═══ Given passage ═══
Kids like routine. They thrive on knowing what happens when. But we all know life just doesn’t stay the same – families move houses, kids change schools, friends move away or stop being friends and almost every year a child will most likely have to face a new teacher.
And then…. there are those kiddos who experience really extreme changes – like a death in the family and parental divorce. Or, maybe, a child has to leave their biologic family and has to move to fostercare or an adoptive home.
There will always be more change ahead. Change is sometimes unexpected, sometimes exciting, sometimes a relief, sometimes traumatic ~ but it’s nearly always challenging. Any child grappling with change will feel more secure and in control of their world ~ if their places, things, rituals and people remain as familiar as possible.
Whether change is a monumentally big one, or a tiny more anticipated change, here are techniques to ease the pain:
- Set expectations. It is really important to tell children what to expect, in age appropriate language so that they can prepare. That might sound like, “You’ll sleep at your foster home two more nights, before you come stay with us for a week.”
- Stick to routines. Try not to change everything at once. If a child has bedtime rituals, special books to read, or even TV shows they watch, try to keep those in place wherever possible. You can ask social workers and former foster parents about these routines.
- Reflect feelings. Kids want and need to feel validated and understood. Decide what you think they might be feeling about the upcoming change, and say it to them in a short sentence. You might say, “You are probably wondering if you will make new friends at our home (or at school/swim team/VBS).”
- Role play. Give your child an opportunity to “practice” in advance of a new or different circumstance. This will create feelings of competence and capability when the experience actually happens. You can practice how to introduce yourself, how to be brave at the doctor, etc.
- Use “I Wonder” statement. This helps a child process what might be. This can sound like, “I wonder what you might do if no one sits by you at lunch?”
- Let them grieve. When we leave something behind it’s good to talk about what we’ll miss. Always let a child appropriately mourn what they have lost.
- Establish family rituals. Religiously incorporating a Sunday game night, nighttime walks, weekend drive/bike rides, morning yoga, etc. can enhance a new “normal,” when other aspects of life feel chaotic.
- Role model. Rather than expecting your child to do all the work of forming new bonds on their own, be right there with them (if needed). You can help model how to communicate to new people in new scenarios.
- Prioritize sleep. Learning and coming to terms with the new takes a lot of energy and can be frustrating. It’s no wonder children need so much more sleep than adults! A well-rested child will handle change better.
- Expect over-reacting. When a child feels insecure and stressed, anything and everything can be harder for them to handle. Sadness about ending a play date can evoke deeper feelings of grief related to the bigger changes afoot. Some children become extra clingy and seek out more hugs and more attention in general. It’s also not unusual for children to regress developmentally with big changes.
- Give extra emotional warmth. Parents can feel like they’re walking on egg shells in the hope of avoiding meltdowns. But, when parents hold steady to limits and expectations without giving into bargaining or negotiating it can actually bring kids relief. Be nurturing and present but stick to your typical parenting philosophies.
In closing, we often wish to shield our babies from the hard changes and the unknowns of this world! But, by helping them prepare, process, and plan for these events, we are setting our kiddos up for success.
═══ Extracted records ═══
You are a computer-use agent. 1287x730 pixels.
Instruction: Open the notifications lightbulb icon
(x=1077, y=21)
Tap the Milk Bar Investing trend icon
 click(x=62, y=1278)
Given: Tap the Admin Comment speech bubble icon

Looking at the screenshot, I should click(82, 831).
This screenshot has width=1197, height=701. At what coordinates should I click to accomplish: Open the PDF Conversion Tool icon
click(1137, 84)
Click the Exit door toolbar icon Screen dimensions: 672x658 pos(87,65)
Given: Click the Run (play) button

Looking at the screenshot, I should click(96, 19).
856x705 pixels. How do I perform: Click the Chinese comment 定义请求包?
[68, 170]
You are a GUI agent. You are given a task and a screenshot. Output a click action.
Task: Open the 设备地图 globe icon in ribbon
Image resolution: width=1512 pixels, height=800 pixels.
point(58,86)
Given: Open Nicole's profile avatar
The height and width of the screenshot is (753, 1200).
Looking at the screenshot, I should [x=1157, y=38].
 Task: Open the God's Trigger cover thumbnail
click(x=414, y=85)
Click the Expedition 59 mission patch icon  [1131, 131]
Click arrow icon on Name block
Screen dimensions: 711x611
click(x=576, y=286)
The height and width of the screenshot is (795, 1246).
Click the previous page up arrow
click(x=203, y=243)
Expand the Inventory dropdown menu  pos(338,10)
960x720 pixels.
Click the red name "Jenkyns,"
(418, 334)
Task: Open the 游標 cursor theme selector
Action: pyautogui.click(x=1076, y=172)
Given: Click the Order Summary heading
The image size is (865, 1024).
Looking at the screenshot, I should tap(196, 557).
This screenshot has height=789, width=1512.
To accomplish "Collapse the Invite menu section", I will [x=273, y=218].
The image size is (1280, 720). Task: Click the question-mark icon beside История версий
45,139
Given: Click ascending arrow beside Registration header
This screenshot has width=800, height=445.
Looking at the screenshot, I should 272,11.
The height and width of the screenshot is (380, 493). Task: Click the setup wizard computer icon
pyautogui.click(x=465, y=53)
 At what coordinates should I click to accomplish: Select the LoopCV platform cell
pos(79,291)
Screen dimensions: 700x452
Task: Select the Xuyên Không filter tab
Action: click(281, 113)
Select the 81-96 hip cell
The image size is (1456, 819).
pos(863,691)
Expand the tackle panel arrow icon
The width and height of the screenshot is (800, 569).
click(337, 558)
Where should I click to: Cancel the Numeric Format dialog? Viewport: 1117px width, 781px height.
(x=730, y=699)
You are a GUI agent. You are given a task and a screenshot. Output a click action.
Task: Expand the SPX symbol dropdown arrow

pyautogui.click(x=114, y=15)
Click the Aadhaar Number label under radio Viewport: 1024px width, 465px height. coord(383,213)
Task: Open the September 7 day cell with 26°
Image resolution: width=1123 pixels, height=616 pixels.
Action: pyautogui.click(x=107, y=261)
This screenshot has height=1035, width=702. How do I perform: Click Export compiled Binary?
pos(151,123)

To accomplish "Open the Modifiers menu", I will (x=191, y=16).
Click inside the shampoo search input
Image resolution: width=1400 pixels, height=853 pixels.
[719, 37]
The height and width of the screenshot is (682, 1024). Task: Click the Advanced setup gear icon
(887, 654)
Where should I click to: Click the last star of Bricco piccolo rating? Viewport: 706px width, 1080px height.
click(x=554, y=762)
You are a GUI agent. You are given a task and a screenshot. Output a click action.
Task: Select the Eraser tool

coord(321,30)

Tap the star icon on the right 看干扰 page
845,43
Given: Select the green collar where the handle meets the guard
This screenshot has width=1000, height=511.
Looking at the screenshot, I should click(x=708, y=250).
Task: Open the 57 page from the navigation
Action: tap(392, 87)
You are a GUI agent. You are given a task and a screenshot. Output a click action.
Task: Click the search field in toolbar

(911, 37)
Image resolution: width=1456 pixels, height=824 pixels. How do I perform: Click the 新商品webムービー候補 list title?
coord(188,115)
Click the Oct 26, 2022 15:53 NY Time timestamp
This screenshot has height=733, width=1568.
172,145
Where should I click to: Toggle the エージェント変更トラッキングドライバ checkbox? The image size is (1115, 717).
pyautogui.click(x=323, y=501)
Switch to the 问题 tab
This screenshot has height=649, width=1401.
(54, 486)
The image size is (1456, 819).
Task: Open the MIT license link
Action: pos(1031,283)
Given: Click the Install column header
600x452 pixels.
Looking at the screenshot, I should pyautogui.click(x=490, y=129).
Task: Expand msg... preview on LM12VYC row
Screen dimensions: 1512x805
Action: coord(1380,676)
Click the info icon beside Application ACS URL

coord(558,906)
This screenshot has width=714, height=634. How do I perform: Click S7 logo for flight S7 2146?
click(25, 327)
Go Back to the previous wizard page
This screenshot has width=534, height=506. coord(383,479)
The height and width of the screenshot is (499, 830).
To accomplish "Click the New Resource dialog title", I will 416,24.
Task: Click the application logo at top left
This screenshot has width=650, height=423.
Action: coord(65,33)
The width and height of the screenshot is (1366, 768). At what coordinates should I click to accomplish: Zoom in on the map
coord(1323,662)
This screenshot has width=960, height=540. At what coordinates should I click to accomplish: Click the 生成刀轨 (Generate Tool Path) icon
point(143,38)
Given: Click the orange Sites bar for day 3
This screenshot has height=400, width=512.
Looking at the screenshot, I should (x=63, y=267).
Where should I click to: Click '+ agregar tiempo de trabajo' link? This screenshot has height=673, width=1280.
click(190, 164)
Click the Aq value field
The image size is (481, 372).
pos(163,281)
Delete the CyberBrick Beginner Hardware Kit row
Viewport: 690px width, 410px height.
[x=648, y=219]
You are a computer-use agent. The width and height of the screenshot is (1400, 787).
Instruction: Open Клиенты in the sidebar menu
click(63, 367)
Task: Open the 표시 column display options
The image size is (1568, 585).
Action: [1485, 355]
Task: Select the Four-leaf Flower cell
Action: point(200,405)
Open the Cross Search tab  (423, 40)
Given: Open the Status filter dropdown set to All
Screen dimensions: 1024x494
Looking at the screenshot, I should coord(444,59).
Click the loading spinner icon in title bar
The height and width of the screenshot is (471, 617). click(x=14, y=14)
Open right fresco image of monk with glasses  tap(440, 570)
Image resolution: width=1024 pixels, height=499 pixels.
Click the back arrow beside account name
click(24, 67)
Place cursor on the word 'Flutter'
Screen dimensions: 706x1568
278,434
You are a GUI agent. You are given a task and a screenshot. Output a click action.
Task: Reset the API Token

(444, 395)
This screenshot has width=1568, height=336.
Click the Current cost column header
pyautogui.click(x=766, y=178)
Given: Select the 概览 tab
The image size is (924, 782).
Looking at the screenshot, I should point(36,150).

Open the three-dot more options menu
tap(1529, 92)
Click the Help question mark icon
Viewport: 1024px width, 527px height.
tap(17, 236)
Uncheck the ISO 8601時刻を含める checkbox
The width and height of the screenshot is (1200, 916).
═══
What you will do:
**1.** List every example of a family ritual that the article on helping children cope with change gives.
**2.** According to the article on helping children cope with change, whom can you ask about a child's routines?

Per-task outputs:
**1.**
- Sunday game night
- Nighttime walks
- Weekend drive/bike rides
- Morning yoga

**2.** Social workers and former foster parents.